------ READING PASSAGE

After these steps, you will have 4 fasta files with short sequence titles: strain1.faa, strain2.faa, strain3.faa and strain4.faa

Use "grep" to check the sequence titles in the cleaned fasta files:

grep ">" strain1.faa
grep ">" strain2.faa
grep ">" strain3.faa
grep ">" strain4.faa


4.2 Run Orthofinder

Unfortunately, you will not be able to run Orthofinder using the training computers. The software requires CPUs that support AVX2. In BioHPC system, it only works on medium or large memory gen2 computers.

The step-by-step instructions of running Orthofinder on BioHPC can be found on this page: https://biohpc.cornell.edu/lab/userguide.aspx?a=software&i=629#c . It is very straight forward. The software reads in a directory of protein fasta files, and the output is a directory with many files. You will examine the output files in the next step.


4.3 Examine the output files

The output of Orthofinder should be under the working directory /workdir/$USER/project3/. The file is "Results_Oct06.tar.gz".

De-compress the Results_Oct04.tar.gz file:

cd /workdir/$USER/project3/

tar xvfz Results_Oct06.tar.gz

cd Results_Oct06

ls -l

You would find several sub-directories in the Orthofinder results.

------------

• THE TASK
Extend the Orthofinder tutorial above, starting after its final sentence about the sub-directories in the results.

------ SUPPLIED MATERIAL

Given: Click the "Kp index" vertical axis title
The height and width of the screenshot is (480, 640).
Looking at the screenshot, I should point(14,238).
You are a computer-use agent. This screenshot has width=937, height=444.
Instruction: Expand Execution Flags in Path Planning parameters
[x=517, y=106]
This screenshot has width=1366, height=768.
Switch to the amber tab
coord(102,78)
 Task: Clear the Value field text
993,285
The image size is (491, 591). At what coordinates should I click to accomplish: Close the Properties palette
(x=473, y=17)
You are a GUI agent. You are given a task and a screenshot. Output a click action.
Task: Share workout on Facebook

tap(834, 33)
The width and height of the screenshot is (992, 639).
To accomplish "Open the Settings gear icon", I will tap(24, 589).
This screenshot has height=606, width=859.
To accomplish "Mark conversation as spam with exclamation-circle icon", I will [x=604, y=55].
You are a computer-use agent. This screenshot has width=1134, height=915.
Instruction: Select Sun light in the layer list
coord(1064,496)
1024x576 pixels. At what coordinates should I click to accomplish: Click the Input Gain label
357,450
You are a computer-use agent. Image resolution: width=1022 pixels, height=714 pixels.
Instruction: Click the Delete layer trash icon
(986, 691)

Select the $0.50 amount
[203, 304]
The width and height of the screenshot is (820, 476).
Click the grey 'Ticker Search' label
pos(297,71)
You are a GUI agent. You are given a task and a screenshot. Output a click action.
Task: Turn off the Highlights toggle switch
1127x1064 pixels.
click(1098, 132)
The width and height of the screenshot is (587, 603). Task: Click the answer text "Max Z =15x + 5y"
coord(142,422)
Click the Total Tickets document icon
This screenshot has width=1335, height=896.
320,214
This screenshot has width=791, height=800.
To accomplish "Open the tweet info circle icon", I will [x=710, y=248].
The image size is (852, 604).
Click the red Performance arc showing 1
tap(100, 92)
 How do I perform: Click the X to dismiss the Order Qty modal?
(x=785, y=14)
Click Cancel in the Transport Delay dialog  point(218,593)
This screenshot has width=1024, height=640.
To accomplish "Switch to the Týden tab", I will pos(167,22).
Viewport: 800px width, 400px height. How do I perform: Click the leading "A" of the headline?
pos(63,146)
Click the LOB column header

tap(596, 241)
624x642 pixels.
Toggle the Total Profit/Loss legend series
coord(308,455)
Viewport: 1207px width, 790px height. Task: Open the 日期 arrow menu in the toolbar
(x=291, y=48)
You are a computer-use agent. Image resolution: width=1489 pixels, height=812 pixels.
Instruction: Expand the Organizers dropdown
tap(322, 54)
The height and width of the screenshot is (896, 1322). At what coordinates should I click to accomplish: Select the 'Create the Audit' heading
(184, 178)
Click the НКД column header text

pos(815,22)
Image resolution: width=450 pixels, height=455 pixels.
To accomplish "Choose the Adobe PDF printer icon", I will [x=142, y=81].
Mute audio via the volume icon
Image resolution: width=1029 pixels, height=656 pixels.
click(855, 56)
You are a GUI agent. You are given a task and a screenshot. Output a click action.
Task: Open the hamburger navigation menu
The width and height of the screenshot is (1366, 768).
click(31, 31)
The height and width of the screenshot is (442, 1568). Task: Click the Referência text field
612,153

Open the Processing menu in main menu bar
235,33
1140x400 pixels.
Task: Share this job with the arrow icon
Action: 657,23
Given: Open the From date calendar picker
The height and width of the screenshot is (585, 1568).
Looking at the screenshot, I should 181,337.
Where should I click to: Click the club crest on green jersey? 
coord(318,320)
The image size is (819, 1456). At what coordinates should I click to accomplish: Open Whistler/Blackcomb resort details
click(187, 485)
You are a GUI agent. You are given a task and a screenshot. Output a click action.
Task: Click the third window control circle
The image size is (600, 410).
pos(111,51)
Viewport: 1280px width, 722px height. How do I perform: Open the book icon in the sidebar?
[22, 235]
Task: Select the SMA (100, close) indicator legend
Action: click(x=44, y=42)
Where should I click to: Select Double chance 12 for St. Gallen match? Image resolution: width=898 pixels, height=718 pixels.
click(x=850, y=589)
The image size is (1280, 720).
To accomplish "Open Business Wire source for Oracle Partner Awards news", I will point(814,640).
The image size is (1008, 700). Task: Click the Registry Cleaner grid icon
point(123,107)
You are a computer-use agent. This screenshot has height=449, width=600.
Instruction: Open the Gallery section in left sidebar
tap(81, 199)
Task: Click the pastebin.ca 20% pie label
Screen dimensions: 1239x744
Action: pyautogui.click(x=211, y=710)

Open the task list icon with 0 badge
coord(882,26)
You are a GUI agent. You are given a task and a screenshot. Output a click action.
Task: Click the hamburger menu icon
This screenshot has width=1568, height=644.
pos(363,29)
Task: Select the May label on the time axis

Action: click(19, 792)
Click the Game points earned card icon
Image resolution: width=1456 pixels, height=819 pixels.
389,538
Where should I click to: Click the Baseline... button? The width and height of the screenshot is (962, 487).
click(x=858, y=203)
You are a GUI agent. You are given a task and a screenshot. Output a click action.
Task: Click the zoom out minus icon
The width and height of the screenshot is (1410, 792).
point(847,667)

------------

• EXERCISE OUTPUT
First, you will check the files under the directory "Orthogroups".

cd Orthogroups

# check the content of the file
less Orthogroups.GeneCount.tsv

# count the total number of groups
wc -l Orthogroups.GeneCount.tsv

# count the number of groups with one gene per strain
awk '{if (($2==1)&&($3==1)&&($4==1)&&($5==1)) print}' Orthogroups.GeneCount.tsv | wc -l

There is a total of 5411 ortholog groups in the four E. coli strains. Among these groups, 3557 of the groups have one gene per strain, which is ideal for building phylogenetic tree. The ID of these "one-gene-per-strain" ortholog groups are stored in the file "Orthogroups_SingleCopyOrthologues.txt".

less Orthogroups.txt
less Orthogroups.tsv
less Orthogroups_UnassignedGenes.tsv

Next let's check the directory Orthogroup_Sequences.

cd /workdir/$USER/project3/Results_Oct06/Orthogroup_Sequences

ls -l

In this directory, you would find 6423 fasta files. Each file contains sequences for an ortholog group. These files can be used to run MSA software.


Last you can check the directory Comparative_Genomics_Statistics, which includes summary reports of the run.

cd /workdir/$USER/project3/Results_Oct06/Comparative_Genomics_Statistics

less Statistics_Overall.tsv


4.4 Run MSA for all single copy genes

Orthofinder output a directory called "Single_Copy_Orthologue_Sequences" which contains fasta files for all single copy genes that are present in every species. These sequences are ideal for construction of a species tree. In this exercise, you will run MSA & Gblocks on each one of the FASTA files.

First you need to create a batch script to process all files in the directory. Linux command "xargs" can be used for this purpose.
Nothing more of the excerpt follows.